* **Task objective**
Take the line containing "Where should I click to: Select" as the first and the last line of the records below as the end, and please set down only what lies between them exactly, both ends included.
Given information Block Start
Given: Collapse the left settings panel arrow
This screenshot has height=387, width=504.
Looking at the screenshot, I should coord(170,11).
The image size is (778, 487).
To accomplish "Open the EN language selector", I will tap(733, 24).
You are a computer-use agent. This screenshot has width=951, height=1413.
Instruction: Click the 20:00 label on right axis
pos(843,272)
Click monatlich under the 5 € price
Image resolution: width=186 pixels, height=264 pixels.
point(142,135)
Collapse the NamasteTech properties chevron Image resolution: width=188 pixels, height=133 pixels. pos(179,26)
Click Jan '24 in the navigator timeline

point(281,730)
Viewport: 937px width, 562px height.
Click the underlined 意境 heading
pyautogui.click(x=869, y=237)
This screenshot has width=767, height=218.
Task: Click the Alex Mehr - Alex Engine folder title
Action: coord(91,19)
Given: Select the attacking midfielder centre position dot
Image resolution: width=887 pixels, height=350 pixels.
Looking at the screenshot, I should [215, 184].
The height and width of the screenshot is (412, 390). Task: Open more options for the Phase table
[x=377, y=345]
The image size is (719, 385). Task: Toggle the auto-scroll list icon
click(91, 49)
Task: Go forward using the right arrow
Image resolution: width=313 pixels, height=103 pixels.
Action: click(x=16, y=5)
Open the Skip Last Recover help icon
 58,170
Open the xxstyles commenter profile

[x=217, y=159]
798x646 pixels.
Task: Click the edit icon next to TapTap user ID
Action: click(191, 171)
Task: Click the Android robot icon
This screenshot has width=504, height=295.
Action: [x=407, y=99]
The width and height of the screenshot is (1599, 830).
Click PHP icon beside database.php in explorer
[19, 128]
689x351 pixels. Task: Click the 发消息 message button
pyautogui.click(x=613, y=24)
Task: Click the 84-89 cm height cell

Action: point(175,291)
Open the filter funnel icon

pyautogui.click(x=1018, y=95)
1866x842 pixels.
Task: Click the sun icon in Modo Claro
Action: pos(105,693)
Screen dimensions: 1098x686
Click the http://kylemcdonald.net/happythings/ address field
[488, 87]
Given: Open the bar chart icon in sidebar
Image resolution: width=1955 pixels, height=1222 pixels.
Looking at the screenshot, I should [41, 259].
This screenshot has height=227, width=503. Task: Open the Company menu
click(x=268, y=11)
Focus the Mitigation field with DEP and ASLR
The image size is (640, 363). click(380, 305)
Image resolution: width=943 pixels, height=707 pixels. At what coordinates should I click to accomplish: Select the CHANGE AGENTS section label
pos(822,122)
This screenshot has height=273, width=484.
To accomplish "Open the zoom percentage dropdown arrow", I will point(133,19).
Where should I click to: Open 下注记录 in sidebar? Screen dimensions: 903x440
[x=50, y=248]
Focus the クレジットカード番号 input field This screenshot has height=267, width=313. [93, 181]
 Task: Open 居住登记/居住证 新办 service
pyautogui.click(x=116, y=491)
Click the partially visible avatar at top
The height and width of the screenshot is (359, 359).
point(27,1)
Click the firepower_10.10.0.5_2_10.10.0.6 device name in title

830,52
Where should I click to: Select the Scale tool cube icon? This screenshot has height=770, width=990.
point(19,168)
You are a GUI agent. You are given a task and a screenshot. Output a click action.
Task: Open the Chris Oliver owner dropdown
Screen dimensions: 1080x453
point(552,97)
Given information Block End
* **Output below**
Where should I click to: Select the Scale tool cube icon? This screenshot has height=770, width=990.
point(19,168)
You are a GUI agent. You are given a task and a screenshot. Output a click action.
Task: Open the Chris Oliver owner dropdown
Screen dimensions: 1080x453
point(552,97)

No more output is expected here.